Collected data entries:
————
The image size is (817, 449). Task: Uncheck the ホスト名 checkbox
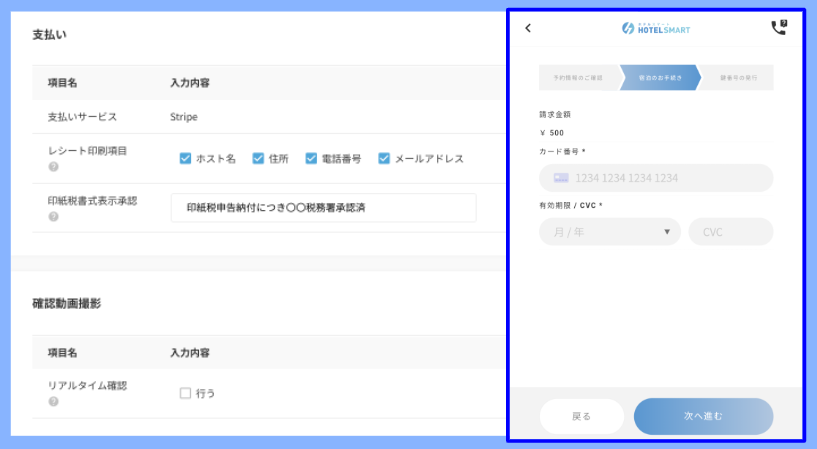(x=185, y=158)
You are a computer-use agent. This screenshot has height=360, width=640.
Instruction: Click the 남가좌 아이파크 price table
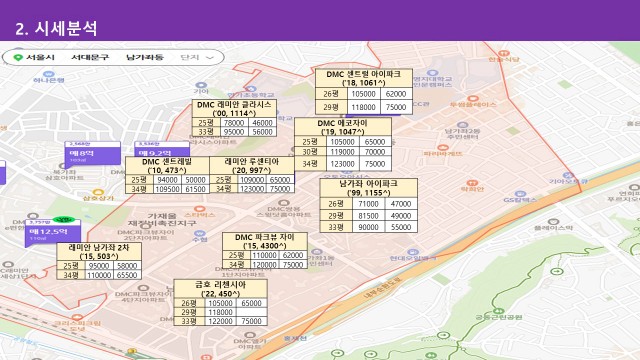click(369, 205)
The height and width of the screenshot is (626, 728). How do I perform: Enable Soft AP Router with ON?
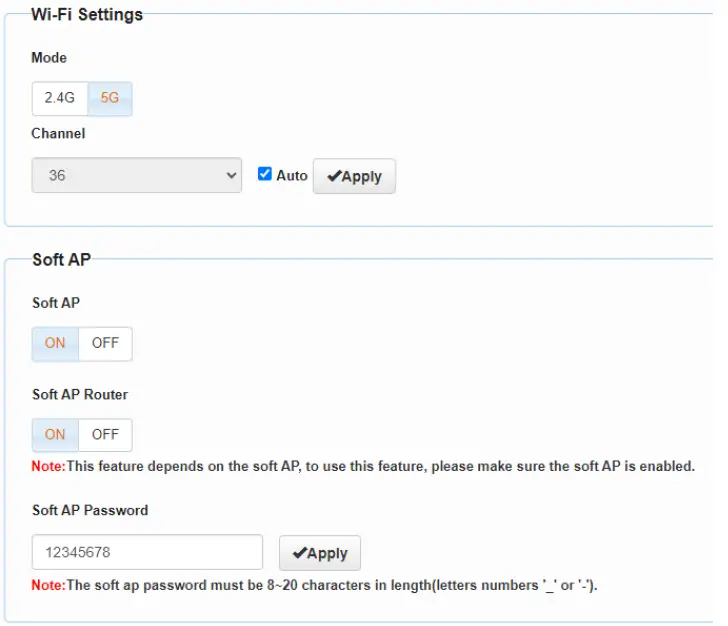pyautogui.click(x=55, y=435)
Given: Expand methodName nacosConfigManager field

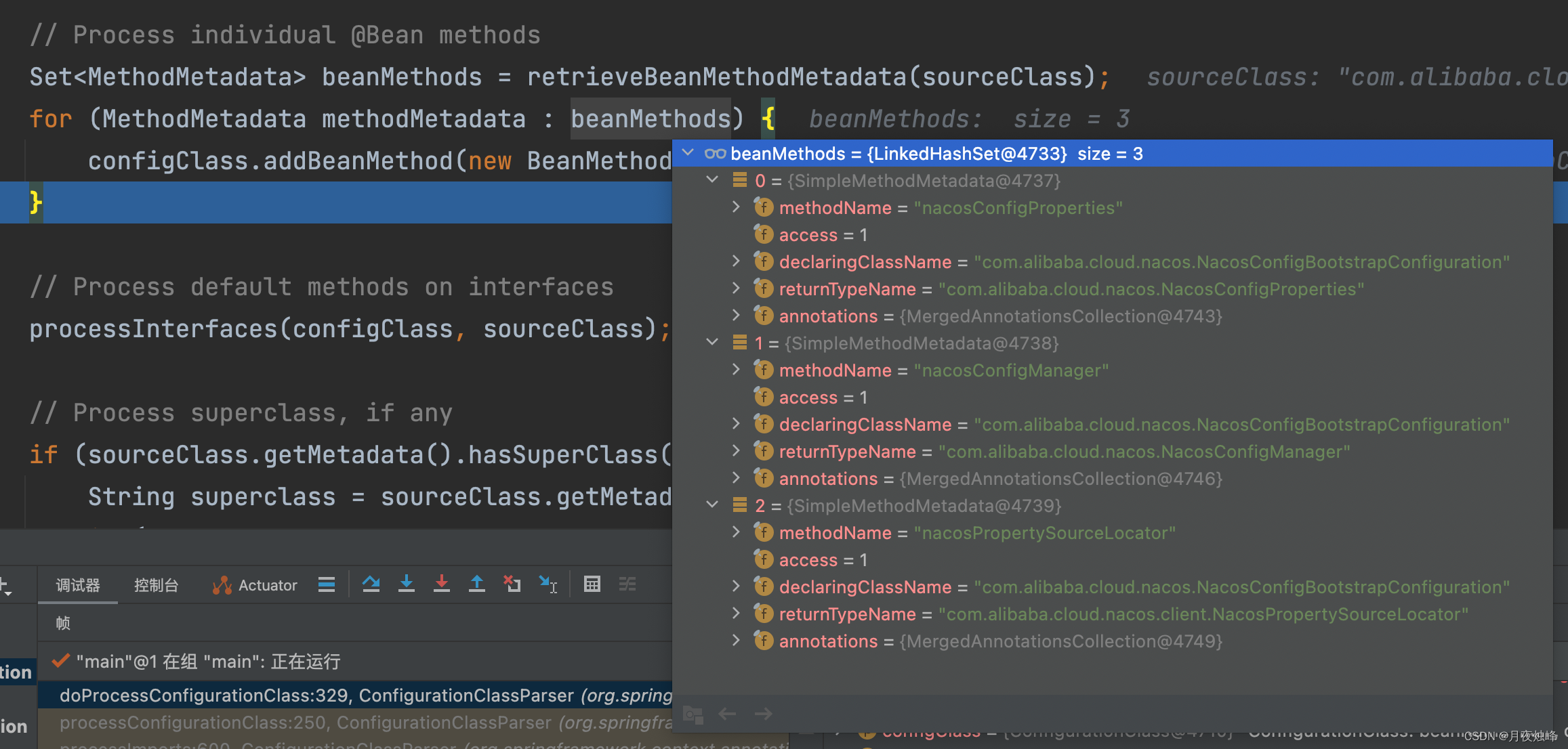Looking at the screenshot, I should click(x=736, y=370).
————
*Exercise goal*: Change "field" to "property" in the part of the rows that opens with the line containing "Given: Expand methodName" and closes at the end of the rows, keeping all else the same. Leave the pictures out of your answer.

*Result of this task*:
Given: Expand methodName nacosConfigManager property

Looking at the screenshot, I should click(x=736, y=370).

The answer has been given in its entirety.